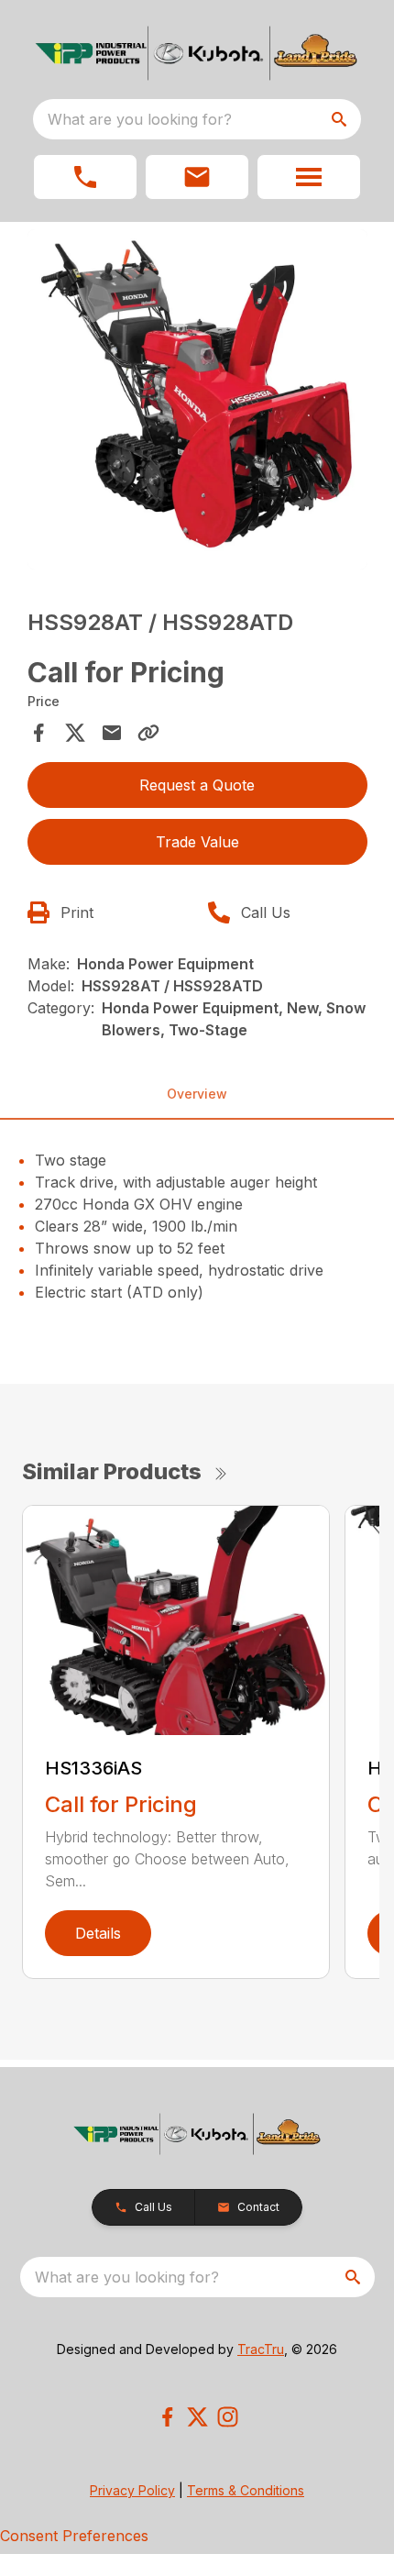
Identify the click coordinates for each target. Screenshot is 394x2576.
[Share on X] (75, 733)
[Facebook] (167, 2417)
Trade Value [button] (197, 842)
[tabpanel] (197, 402)
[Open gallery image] (197, 399)
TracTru (260, 2349)
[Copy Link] (148, 733)
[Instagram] (227, 2417)
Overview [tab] (197, 1093)
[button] (85, 177)
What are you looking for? (140, 119)
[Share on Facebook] (38, 733)
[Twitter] (197, 2417)
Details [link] (98, 1933)
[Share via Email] (112, 733)
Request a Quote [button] (197, 785)
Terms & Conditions (245, 2490)
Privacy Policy (132, 2490)
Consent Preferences (74, 2535)
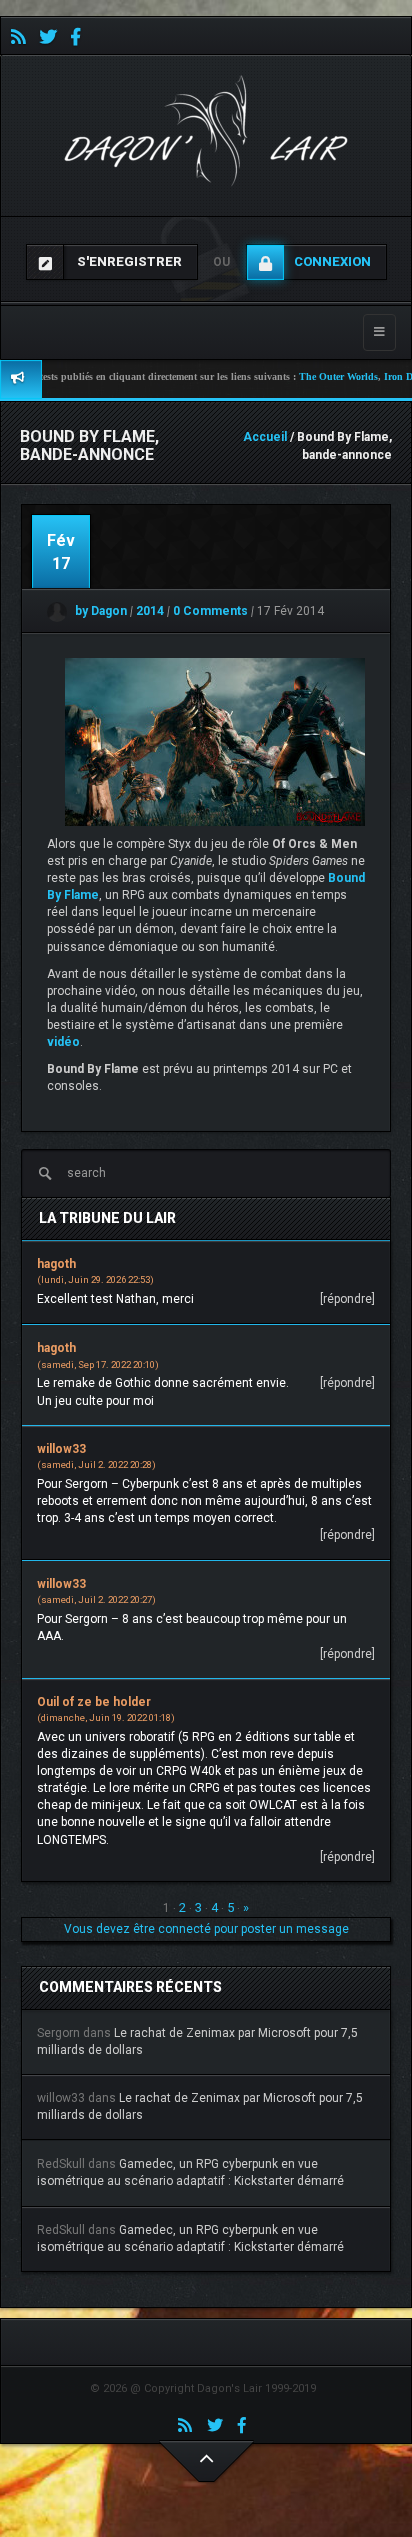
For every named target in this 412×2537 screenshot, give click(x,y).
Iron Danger (385, 376)
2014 (151, 611)
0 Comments (210, 611)
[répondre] (347, 1299)
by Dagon (99, 611)
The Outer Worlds (313, 376)
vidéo (63, 1042)
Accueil (265, 437)
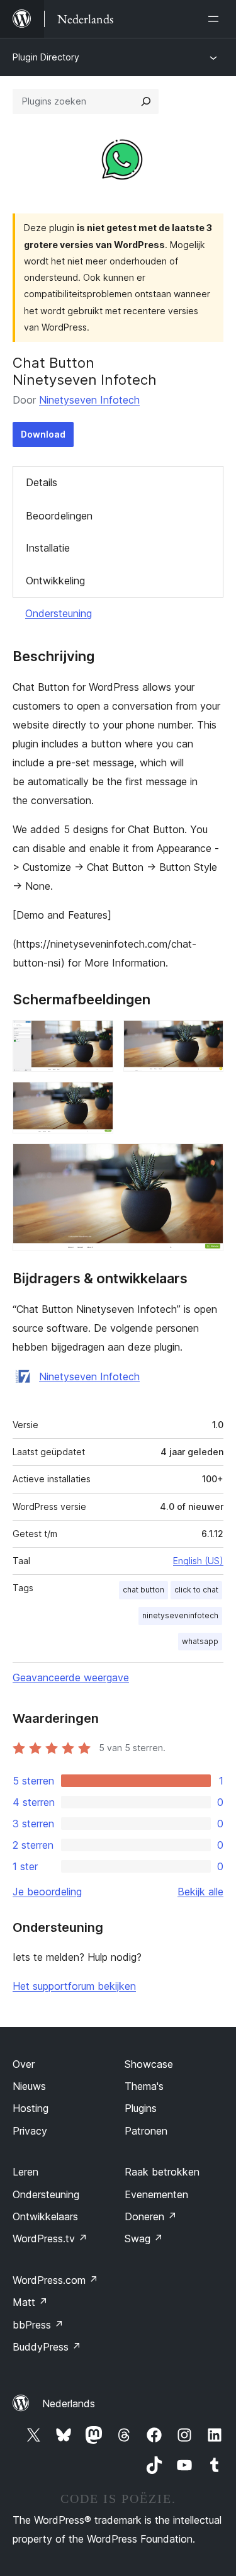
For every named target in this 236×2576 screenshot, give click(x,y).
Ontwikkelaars (45, 2216)
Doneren (151, 2216)
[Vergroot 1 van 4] (96, 1037)
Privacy (30, 2131)
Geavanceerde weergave (71, 1677)
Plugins (141, 2108)
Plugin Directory (46, 57)
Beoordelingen (59, 515)
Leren (25, 2171)
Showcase (149, 2064)
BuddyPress (47, 2347)
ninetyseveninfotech (180, 1615)
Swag (144, 2238)
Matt (30, 2302)
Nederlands (68, 2403)
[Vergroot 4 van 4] (206, 1160)
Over (24, 2064)
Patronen (146, 2131)
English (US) (198, 1560)
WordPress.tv (50, 2238)
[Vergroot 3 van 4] (96, 1098)
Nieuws (29, 2086)
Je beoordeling (47, 1891)
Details (41, 482)
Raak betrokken (162, 2171)
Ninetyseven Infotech (89, 400)
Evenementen (156, 2194)
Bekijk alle (200, 1891)
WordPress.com (55, 2280)
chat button (143, 1589)
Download (43, 434)
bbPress (38, 2324)
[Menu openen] (216, 19)
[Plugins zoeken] (146, 101)
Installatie (48, 548)
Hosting (30, 2108)
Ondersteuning (58, 613)
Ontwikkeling (55, 580)
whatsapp (200, 1641)
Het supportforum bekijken (74, 1986)
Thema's (144, 2086)
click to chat (196, 1589)
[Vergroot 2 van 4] (206, 1037)
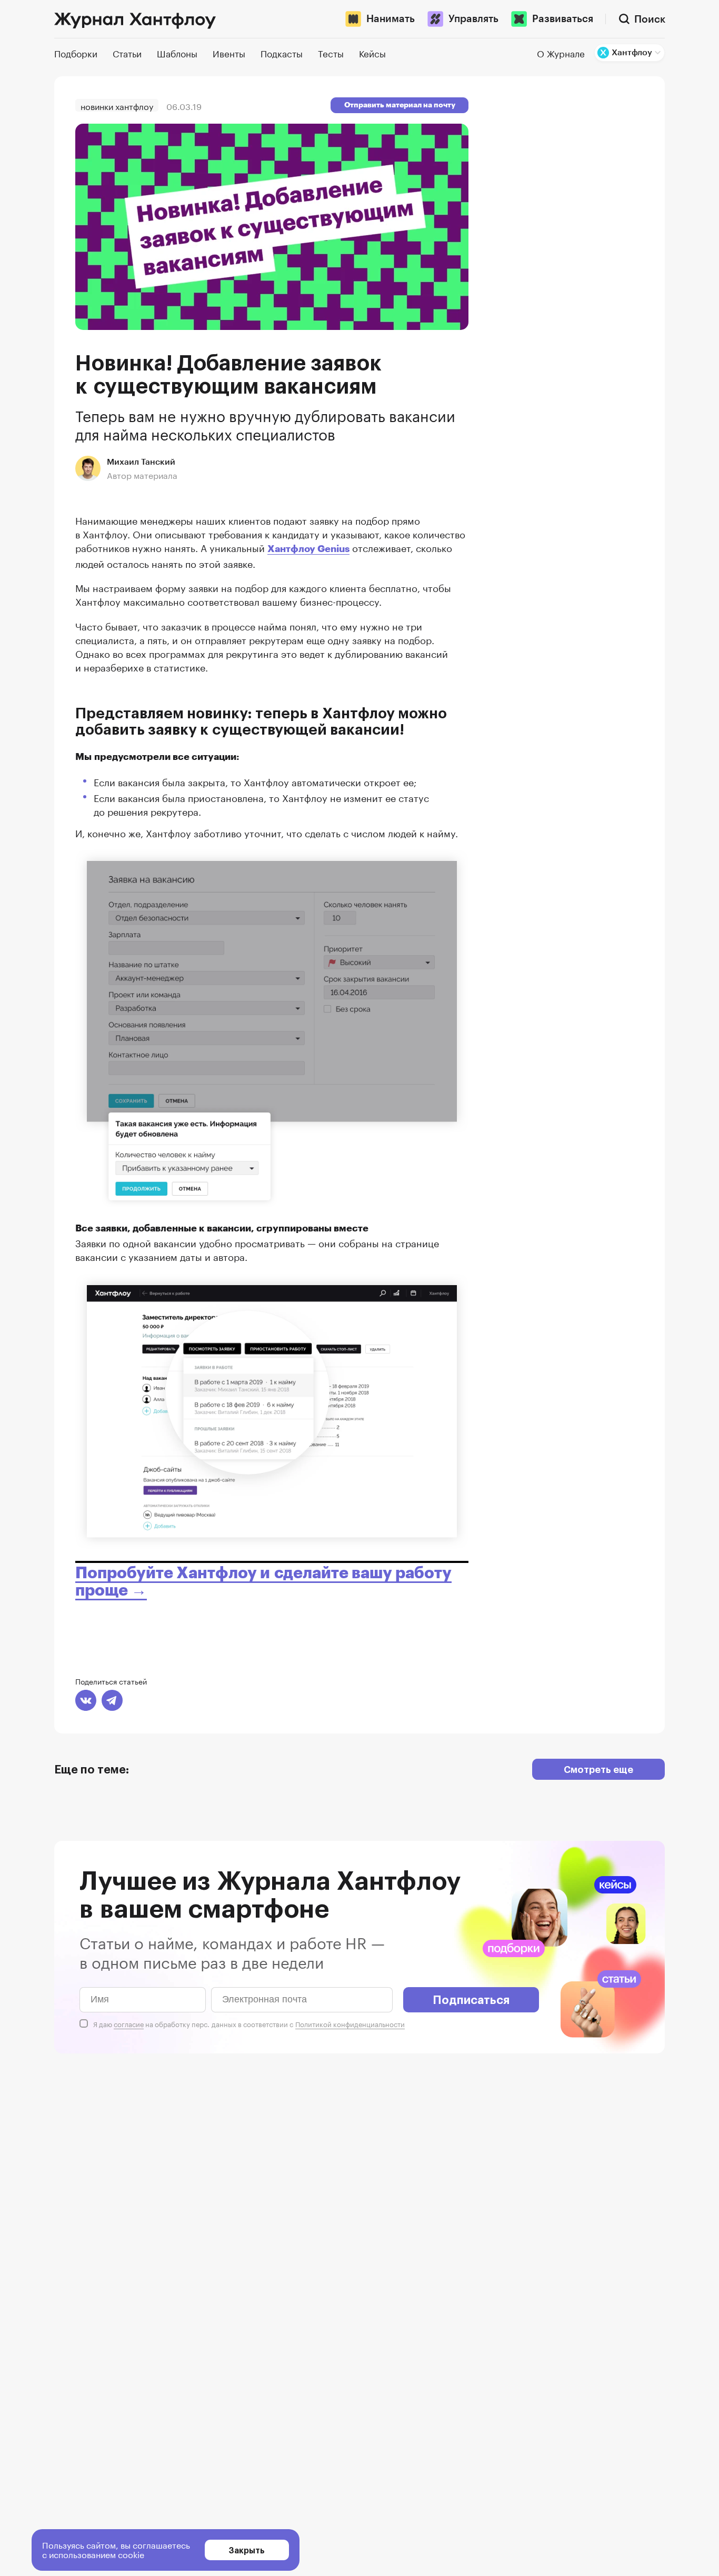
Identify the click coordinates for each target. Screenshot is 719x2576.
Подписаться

- **Problem to work on**
Which lines above run from the one containing "WordPress.tv (50, 2238)" down to the one containing "Ondersteuning (58, 613)"? Repeat exactly those, both ends included, and nothing else.

- **Written response**
WordPress.tv (50, 2238)
[Vergroot 3 van 4] (96, 1098)
Nieuws (29, 2086)
Je beoordeling (47, 1891)
Details (41, 482)
Raak betrokken (162, 2171)
Ninetyseven Infotech (89, 400)
Evenementen (156, 2194)
Bekijk alle (200, 1891)
WordPress.com (55, 2280)
chat button (143, 1589)
Download (43, 434)
bbPress (38, 2324)
[Menu openen] (216, 19)
[Plugins zoeken] (146, 101)
Installatie (48, 548)
Hosting (30, 2108)
Ondersteuning (58, 613)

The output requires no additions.